──────── Textauszug

Postbranche: Führungskräfte bereit für den Wandel
- 8 Juni 2023
- 6 mins
Die Post- und Briefbranche durchläuft derzeit einen bedeutenden Wandel, der insbesondere auf die zunehmende Digitalisierung sowie die veränderten Erwartungen und Ansprüche der Verbraucher zurückzuführen ist. In einem äußerst wettbewerbsintensiven Umfeld müssen sich die Postunternehmen neu erfinden, um mit den sinkenden Marktanteilen und steigenden Betriebskosten Schritt halten zu können.
Führungskräfte sind sich der Notwendigkeit bewusst, sich diesen neuen Herausforderungen zu stellen. Um das Wachstum zu fördern und den Fortbestand ihrer Organisationen zu sichern, fokussieren sich in erster Linie auf die folgenden Kernbereiche: Nachhaltigkeit, Innovation und Zusammenarbeit. Vor diesem Hintergrund berichteten auf dem Leaders in Logistics Summit im März 2023 in London zahlreiche Postunternehmen in aufschlussreichen Diskussionen über ihre Erfahrungen.
Der Zustellungsmarkt: wettbewerbsintensiv und unbeständig
Die Briefbranche im freien Fall
Seit etwa zehn Jahren sehen sich die Postbetreiber mit einem Rückgang des Briefvolumens konfrontiert. Laut einer Studie des Statistik-Portals Statista ist die Zahl der weltweit zugestellten Briefe zwischen 2011 und 2020 mit 360 Milliarden statt 263 Milliarden Briefen pro Jahr um 27 % zurückgegangen. Sämtliche Postunternehmen sind von diesem Trend betroffen: Die französische Gruppe La Poste verzeichnete im Jahr 2022 einen Rückgang von 8 % gegenüber 2021, die Deutsche Post DHL Group einen Rückgang von -0,7 %, CTT Correios de Portugal einen Rückgang von -5,6 % und Poste Italiane einen Rückgang von -5,3 %. Gleichzeitig führte der explosionsartige Anstieg des Onlinehandels während der Coronakrise zu einem starken Anstieg des Paketvolumens. Entsprechend stark nahm das Paketgeschäft der Postunternehmen zu und macht z. B. bei Royal Mail inzwischen mehr als die Hälfte der Einnahmen aus.

────────────────
──────── Vorliegende Angaben

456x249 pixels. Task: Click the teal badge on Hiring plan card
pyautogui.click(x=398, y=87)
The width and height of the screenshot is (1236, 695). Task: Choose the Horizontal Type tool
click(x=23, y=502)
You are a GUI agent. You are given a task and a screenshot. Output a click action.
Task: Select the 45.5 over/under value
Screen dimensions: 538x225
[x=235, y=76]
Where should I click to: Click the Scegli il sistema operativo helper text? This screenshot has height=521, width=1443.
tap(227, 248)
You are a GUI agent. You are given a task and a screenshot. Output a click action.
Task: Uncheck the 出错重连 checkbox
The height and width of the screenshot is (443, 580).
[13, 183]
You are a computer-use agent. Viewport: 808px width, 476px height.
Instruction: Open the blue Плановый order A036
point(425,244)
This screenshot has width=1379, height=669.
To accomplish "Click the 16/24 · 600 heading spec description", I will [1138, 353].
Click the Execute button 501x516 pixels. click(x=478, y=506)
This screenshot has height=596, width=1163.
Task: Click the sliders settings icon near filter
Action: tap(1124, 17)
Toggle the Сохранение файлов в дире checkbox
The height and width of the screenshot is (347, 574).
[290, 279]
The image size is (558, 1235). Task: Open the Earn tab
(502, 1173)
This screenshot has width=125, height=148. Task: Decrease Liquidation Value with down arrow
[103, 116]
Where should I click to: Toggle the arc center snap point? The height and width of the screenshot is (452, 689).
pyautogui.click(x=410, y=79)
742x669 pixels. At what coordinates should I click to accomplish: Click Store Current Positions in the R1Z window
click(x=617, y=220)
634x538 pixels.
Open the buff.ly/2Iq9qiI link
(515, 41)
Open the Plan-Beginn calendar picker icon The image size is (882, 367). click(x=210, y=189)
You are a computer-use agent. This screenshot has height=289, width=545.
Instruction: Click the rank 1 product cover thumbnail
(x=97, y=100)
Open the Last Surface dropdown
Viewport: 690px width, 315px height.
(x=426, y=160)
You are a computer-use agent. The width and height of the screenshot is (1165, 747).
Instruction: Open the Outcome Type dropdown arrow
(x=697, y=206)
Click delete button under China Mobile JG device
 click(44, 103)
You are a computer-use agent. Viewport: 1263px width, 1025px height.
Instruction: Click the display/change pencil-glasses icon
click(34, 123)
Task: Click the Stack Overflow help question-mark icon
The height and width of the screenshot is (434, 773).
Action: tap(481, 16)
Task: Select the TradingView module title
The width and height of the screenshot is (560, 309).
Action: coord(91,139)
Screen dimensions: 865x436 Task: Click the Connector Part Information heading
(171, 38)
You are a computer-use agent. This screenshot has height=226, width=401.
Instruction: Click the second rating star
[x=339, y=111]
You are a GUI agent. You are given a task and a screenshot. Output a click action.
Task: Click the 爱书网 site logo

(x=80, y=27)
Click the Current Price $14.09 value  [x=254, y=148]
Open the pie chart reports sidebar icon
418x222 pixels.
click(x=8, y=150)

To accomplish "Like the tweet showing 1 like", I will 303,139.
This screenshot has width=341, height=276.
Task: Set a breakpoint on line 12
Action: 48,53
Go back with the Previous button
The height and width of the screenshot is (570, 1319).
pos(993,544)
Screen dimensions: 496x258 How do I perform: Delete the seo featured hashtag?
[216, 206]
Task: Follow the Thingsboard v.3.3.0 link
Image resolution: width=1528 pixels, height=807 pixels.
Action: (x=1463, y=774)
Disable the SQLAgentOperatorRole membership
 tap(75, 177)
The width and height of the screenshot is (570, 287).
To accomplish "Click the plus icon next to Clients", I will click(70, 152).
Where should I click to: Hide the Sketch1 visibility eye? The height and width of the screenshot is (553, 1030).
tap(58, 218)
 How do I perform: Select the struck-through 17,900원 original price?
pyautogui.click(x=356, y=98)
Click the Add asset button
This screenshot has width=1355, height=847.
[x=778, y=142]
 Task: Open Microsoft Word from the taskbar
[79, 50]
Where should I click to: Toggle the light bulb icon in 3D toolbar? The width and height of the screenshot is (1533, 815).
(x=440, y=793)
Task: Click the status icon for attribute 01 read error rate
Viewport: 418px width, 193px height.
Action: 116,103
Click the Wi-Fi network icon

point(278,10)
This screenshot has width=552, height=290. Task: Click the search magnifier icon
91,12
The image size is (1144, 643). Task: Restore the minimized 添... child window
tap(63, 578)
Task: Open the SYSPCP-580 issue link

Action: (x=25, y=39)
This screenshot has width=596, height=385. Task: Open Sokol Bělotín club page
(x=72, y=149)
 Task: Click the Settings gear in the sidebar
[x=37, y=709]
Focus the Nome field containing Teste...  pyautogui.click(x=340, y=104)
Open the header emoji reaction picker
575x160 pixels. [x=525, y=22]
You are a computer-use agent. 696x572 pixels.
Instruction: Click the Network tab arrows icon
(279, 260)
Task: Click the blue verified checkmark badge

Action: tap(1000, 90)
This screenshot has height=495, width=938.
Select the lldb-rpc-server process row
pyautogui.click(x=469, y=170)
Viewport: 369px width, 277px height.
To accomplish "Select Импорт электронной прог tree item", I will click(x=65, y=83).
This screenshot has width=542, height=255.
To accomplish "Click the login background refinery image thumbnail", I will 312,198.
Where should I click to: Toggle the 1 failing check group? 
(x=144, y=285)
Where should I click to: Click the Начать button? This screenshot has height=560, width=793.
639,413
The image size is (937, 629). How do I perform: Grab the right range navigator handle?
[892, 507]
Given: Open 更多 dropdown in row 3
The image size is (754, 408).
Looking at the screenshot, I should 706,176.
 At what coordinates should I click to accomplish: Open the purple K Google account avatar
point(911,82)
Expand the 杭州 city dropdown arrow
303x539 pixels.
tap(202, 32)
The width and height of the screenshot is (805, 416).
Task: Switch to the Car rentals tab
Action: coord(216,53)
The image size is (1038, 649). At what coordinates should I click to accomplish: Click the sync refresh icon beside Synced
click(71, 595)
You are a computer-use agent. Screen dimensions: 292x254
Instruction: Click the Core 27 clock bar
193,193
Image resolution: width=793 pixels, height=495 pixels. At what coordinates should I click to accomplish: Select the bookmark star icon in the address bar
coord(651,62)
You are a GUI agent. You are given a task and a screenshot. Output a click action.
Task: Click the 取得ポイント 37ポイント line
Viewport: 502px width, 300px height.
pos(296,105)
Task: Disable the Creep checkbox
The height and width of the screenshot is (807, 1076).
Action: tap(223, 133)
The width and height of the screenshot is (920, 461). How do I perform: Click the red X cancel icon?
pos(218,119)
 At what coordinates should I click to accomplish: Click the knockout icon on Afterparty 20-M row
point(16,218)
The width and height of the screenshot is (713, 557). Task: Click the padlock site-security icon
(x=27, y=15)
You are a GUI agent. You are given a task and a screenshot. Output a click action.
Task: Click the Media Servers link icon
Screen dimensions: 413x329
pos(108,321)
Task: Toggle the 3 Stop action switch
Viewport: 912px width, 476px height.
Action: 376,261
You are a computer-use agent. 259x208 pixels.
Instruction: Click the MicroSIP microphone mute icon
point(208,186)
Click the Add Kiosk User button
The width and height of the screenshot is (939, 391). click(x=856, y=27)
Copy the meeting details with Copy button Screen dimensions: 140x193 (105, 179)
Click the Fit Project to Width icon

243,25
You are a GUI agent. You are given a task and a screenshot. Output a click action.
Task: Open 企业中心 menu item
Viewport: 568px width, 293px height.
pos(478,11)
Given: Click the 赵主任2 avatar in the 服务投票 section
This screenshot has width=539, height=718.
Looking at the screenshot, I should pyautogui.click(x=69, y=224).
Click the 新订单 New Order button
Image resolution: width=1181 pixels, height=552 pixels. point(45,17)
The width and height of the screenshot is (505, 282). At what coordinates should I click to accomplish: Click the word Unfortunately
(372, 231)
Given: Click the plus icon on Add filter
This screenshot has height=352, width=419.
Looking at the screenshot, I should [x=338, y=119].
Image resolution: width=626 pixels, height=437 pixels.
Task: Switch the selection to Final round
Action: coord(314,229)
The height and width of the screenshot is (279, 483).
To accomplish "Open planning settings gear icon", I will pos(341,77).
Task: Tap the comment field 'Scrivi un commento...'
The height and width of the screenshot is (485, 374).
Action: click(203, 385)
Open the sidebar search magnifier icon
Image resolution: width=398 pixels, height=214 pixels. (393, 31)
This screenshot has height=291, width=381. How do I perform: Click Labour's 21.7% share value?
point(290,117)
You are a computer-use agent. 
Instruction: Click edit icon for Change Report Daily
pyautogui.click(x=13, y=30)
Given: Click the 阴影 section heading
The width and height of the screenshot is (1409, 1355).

────────────────

■ Arbeitsaufträge:
A) Zitieren Sie aus dem Text über die Postbranche wortgetreu die Passage, die mit den Worten „Postbranche: Führungskräfte bereit“ einsetzt und nach „halten zu können.“ aufhört.
B) Schreiben Sie den Text über die Postbranche im Anschluss an seinen letzten Satz weiter.

■ Lösungen:
A)
Postbranche: Führungskräfte bereit für den Wandel
- 8 Juni 2023
- 6 mins
Die Post- und Briefbranche durchläuft derzeit einen bedeutenden Wandel, der insbesondere auf die zunehmende Digitalisierung sowie die veränderten Erwartungen und Ansprüche der Verbraucher zurückzuführen ist. In einem äußerst wettbewerbsintensiven Umfeld müssen sich die Postunternehmen neu erfinden, um mit den sinkenden Marktanteilen und steigenden Betriebskosten Schritt halten zu können.

B)
Ein hart umkämpfter Paketmarkt
Die Paketbranche zählt bereits zahlreiche Markteilnehmer – und die Postunternehmen müssen ihren Platz unter den großen spezialisierten Akteuren wie DHL, DPD (Chronopost, BRT, SEUR etc.), FedEx, UPS, GLS, Evri, Yodel sowie kleineren regionalen Organisationen finden. Während der Eröffnungssitzung des Leaders in Logistics Summit berichtete Andre Pharand (Global Managing Director des Geschäftsbereichs Postdienste bei Accenture), dass die Post zunehmend Marktanteile an kleinere B2C-Anbieter verliert, die nur geringe Vermögenswerte aufweisen und einen flexiblen und zuverlässigen Service zu günstigen Preisen anbieten können. So sei der Paketmarktanteil der Royal Mail Group von 55 % im Jahr 2016 auf 38 % im Jahr 2020 gesunken, der der Swiss Post von 89 % auf 80 %.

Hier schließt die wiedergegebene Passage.